→ **What this task involves**
Report every line below that carries the word "Tagliatrice".

→ **Data extracts**
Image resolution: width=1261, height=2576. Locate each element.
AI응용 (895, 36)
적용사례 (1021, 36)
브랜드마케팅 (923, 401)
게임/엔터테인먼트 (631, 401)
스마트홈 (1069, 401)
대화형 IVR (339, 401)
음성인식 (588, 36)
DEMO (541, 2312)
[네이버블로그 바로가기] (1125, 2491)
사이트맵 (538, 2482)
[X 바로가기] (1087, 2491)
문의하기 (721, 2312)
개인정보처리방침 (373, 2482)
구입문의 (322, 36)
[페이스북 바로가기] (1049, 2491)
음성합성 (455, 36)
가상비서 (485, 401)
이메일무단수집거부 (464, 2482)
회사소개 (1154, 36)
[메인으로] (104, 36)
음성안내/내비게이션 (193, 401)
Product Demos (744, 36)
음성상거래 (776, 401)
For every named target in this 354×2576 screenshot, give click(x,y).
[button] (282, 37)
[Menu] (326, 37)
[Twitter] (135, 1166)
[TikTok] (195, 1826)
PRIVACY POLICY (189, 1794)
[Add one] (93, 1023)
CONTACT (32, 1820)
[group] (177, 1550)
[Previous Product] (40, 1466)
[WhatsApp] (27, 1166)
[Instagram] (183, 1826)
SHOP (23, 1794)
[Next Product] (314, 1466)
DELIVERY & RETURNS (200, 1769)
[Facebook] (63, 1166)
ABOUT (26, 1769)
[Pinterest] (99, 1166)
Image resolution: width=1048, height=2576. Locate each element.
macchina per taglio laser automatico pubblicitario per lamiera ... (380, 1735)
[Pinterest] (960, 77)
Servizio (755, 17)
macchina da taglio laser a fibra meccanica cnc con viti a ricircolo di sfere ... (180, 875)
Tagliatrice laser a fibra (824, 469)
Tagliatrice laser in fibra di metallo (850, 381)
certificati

→ **Response box**
Tagliatrice laser a fibra (824, 469)
Tagliatrice laser in fibra di metallo (850, 381)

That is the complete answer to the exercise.